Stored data
___

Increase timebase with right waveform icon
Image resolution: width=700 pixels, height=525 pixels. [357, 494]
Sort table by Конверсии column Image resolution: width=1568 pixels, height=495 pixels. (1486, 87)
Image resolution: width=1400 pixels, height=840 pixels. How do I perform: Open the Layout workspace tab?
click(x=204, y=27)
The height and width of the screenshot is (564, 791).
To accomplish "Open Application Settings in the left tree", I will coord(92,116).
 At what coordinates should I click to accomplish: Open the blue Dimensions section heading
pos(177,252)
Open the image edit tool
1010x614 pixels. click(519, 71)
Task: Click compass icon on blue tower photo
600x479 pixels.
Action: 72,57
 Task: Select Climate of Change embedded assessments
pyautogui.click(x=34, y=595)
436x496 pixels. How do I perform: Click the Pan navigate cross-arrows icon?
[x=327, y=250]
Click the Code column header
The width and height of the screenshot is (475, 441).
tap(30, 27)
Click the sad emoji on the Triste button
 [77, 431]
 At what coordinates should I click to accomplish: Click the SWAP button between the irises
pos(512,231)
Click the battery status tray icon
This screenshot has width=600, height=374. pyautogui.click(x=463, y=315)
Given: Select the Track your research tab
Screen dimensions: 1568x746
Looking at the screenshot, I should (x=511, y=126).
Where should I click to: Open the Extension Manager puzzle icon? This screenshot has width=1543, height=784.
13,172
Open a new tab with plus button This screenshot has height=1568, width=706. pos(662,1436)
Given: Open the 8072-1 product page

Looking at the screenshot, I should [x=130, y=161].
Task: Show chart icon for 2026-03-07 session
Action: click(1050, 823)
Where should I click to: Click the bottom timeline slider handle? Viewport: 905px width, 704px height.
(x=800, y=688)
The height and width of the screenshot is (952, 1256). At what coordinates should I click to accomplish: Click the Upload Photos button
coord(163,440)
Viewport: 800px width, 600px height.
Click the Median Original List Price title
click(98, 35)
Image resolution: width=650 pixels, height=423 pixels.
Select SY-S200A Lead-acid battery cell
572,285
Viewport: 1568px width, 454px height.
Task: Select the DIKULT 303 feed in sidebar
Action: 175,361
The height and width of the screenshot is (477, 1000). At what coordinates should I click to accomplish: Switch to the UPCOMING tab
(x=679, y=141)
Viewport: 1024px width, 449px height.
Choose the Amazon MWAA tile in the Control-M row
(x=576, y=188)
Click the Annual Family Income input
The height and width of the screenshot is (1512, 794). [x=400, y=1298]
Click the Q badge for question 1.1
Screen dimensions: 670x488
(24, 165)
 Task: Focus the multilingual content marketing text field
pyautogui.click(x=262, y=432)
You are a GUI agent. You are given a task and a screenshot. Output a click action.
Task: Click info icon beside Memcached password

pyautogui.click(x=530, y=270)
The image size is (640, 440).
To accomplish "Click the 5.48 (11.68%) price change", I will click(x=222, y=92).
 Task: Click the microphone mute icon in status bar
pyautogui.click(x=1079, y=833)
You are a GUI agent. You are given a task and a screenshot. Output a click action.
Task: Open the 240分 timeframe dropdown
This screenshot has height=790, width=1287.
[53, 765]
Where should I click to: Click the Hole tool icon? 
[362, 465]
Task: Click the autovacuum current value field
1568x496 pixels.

___

### ABOUT THIS TASK
What is needed is an exact printout of every line from the one with "Select SY-S200A Lead-acid battery cell" through the end of the data, including both, and nothing more.

### ANSWER
Select SY-S200A Lead-acid battery cell
572,285
Viewport: 1568px width, 454px height.
Task: Select the DIKULT 303 feed in sidebar
Action: 175,361
The height and width of the screenshot is (477, 1000). At what coordinates should I click to accomplish: Switch to the UPCOMING tab
(x=679, y=141)
Viewport: 1024px width, 449px height.
Choose the Amazon MWAA tile in the Control-M row
(x=576, y=188)
Click the Annual Family Income input
The height and width of the screenshot is (1512, 794). [x=400, y=1298]
Click the Q badge for question 1.1
Screen dimensions: 670x488
(24, 165)
 Task: Focus the multilingual content marketing text field
pyautogui.click(x=262, y=432)
You are a GUI agent. You are given a task and a screenshot. Output a click action.
Task: Click info icon beside Memcached password

pyautogui.click(x=530, y=270)
The image size is (640, 440).
To accomplish "Click the 5.48 (11.68%) price change", I will click(x=222, y=92).
 Task: Click the microphone mute icon in status bar
pyautogui.click(x=1079, y=833)
You are a GUI agent. You are given a task and a screenshot. Output a click action.
Task: Open the 240分 timeframe dropdown
This screenshot has height=790, width=1287.
[53, 765]
Where should I click to: Click the Hole tool icon? 
[362, 465]
Task: Click the autovacuum current value field
1568x496 pixels.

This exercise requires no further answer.